= Directions for this task =
Only the lines from the one containing "Open the Window Library toolbar icon" through the end of the entries are wanted, retyped exactly and without pictures.
━━━ Data records ━━━
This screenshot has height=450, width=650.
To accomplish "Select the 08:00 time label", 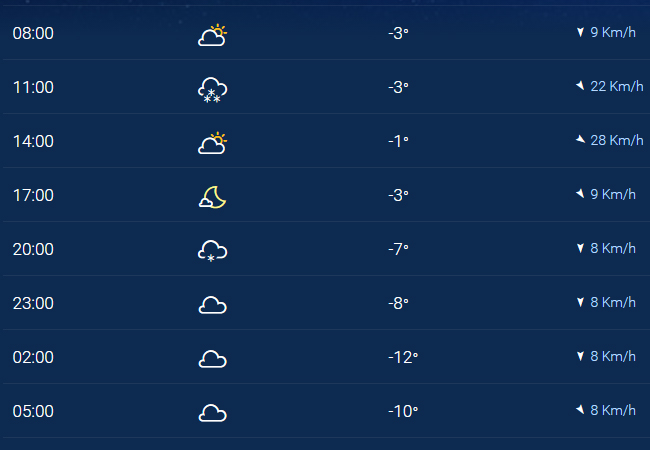I will 33,33.
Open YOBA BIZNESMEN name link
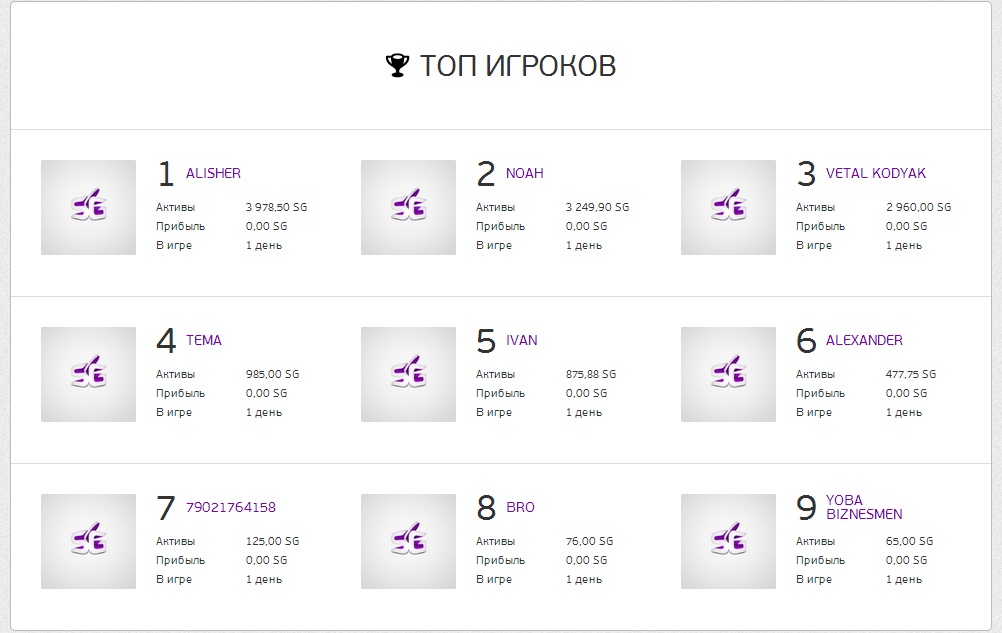This screenshot has width=1002, height=633. pos(864,507)
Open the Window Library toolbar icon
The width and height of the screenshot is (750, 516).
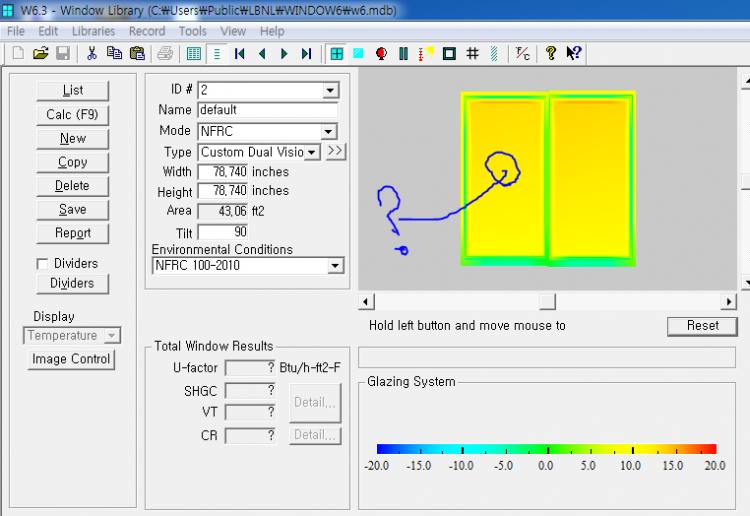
━━━
= Task response =
Open the Window Library toolbar icon
The width and height of the screenshot is (750, 516).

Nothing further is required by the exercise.